With A Dark Matter, I decided to give him another shot, hoping that he had returned to some form of horror. I shouldn't have wasted my credit. I should have known better.
This story is boring and repetitive. It simply explores several characters' bizarre dreams and imaginations (I think). It was frankly difficult to follow. I gave up on the book before I finished it. I just couldn't hang in there. I can't tell you if the ending was any better because I never got to the end.
The only good thing about this book is the narrator. Robertson Dean is excellent, I've listened to some of his other narrations, and he never dissappoints.
3 of 3 people found this review helpful
I can't add much to what's already been written about this boring waste of time and money. I, like another reviewer thought at one time that Mr. Straub was destined to become the next Stephen King, this dreadful effort has finally put that possibility to rest.
3 of 3 people found this review helpful
Being a fan of Peter Straub since his Ghost Story days, I was verry disappointed with A Dark Matter. It is a boring story made worse by a dull uninspiring narrator whose voice and diction are out place with the story line which is essentially a 60's mind bender.

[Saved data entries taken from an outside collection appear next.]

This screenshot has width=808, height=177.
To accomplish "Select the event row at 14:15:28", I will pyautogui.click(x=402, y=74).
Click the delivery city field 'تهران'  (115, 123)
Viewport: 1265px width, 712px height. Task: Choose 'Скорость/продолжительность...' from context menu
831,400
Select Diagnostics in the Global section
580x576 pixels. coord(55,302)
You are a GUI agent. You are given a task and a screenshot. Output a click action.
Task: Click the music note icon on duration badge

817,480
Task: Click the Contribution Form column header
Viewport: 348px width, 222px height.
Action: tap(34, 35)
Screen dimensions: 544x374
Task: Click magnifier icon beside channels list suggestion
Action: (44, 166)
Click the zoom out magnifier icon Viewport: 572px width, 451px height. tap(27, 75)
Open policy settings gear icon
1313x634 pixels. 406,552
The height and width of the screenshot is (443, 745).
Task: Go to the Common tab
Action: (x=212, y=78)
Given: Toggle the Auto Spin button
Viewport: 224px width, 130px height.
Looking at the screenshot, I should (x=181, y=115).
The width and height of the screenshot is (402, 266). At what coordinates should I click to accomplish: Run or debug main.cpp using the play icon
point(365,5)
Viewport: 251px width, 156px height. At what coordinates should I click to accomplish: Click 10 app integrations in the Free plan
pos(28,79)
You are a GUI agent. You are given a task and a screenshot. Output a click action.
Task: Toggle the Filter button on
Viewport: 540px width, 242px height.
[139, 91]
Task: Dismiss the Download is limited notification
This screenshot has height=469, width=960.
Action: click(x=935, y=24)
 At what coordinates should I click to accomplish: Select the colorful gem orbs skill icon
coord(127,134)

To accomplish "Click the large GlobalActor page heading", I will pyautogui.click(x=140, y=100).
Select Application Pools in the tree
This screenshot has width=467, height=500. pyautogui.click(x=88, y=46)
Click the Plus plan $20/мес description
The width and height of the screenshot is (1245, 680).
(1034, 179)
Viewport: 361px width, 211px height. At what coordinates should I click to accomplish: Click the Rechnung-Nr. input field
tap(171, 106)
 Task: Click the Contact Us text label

2 of 2 people found this review helpful
I'm new to audible.com and really really wished I had realized there were book reviews. If I had read them - and I agree with every one of them - I would have never chosen this book. It was boring, hard to follow, and just plain mind numbing. I will be reviewing books from now on.
5 of 6 people found this review helpful
The first Straub book I read was Shadowland way back when. The first 100 or so pages were a challenge to get through but once you got to Shadowland the book really took off making it a great read. I was hoping for the same thing after struggling through the first few hours of "A Dark Matter". No such luck, uninspired narration and frankly a wandering and boring storyline with no real payoff and that is being generous. Pretty much a waste of a credit in my opinion. Don't bother.
2 of 2 people found this review helpful
I thought the book itself wasn't all that bad, what ruined it for me was the narrator. There was not enough differentiation in his voice to easily follow which character was speaking at any given time. I had a very hard time picking up when one character stopped speaking and the next started. I think if the narration had been better, the book would have been much more enjoyable to listen to and the plot more easily followed.
2 of 2 people found this review helpful
I am finally giving up on Peter Straub. After reading "Ghost Story," I thought that he was the next best thing to Stephen King. Alas, nothing he has written since comes close to GS, and much of it, like "A Dark Matter" is almost unreadable. It did not take long before I did not care about the characters or how the story would end. One can suspend disbelief only so far, and the author takes us about a light year beyond that point in this book. It is amusing that the nickname of one of the book's charactor's is Dil and that at one point he and the main character try to remember the name of the author of "To Kill a Mockingbird." Mr. Straub should have taken Harper Lee's cue and quit after his first masterpiece.